> Records shown:

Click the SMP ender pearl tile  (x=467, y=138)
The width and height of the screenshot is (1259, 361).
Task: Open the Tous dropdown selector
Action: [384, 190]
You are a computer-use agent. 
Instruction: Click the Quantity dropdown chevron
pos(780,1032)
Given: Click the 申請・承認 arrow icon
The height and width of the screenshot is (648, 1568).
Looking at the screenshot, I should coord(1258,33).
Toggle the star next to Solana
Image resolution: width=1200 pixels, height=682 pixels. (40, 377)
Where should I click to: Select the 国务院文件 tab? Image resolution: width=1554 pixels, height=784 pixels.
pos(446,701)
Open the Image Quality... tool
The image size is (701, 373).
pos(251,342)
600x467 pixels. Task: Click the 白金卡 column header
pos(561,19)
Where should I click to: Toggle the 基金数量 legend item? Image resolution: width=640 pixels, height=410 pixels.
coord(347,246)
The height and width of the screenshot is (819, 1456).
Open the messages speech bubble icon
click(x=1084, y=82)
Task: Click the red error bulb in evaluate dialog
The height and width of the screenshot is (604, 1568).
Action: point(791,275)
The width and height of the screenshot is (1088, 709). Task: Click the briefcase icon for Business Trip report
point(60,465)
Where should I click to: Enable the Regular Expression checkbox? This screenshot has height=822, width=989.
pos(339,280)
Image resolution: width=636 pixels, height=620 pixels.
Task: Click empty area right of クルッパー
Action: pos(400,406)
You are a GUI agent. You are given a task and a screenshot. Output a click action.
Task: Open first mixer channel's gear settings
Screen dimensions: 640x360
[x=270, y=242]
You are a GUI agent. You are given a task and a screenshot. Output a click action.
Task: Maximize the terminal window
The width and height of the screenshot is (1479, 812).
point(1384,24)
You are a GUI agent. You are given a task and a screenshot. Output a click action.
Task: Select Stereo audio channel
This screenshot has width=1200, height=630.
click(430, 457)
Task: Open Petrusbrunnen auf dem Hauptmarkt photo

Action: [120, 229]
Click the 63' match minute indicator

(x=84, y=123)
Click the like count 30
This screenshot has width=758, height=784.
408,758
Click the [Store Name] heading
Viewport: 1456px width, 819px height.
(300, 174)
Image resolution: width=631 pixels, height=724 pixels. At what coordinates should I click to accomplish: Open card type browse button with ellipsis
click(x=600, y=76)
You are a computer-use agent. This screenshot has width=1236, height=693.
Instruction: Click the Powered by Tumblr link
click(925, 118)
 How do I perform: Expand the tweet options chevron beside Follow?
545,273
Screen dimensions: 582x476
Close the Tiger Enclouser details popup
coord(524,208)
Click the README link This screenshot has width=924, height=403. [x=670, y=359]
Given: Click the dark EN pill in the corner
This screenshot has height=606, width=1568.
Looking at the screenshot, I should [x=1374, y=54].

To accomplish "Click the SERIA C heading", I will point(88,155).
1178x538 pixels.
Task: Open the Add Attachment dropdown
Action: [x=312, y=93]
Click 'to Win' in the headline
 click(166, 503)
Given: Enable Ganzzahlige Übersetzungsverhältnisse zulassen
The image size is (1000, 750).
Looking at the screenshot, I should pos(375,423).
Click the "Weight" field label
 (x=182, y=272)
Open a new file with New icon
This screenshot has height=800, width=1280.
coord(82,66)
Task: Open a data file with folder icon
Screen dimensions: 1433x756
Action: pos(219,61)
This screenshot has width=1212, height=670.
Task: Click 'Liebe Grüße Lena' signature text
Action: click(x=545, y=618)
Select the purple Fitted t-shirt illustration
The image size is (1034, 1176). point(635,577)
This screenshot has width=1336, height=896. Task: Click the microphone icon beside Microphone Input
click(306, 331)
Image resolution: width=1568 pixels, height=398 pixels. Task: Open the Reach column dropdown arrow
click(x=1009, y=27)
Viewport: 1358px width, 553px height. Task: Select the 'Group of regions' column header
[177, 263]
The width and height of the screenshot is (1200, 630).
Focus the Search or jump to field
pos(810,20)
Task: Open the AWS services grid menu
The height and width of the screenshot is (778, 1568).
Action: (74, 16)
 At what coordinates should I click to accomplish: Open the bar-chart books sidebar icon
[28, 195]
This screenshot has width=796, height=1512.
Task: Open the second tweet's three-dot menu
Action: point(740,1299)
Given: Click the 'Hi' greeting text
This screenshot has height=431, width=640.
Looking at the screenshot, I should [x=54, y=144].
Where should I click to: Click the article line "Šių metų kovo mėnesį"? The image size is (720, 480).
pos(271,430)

> Your instructions: Repeat only the tail of the entries, exactly: the line containing "Where should I click to: Click" and every line after it, to the end.

> Response area:
Where should I click to: Click the article line "Šių metų kovo mėnesį"? The image size is (720, 480).
pos(271,430)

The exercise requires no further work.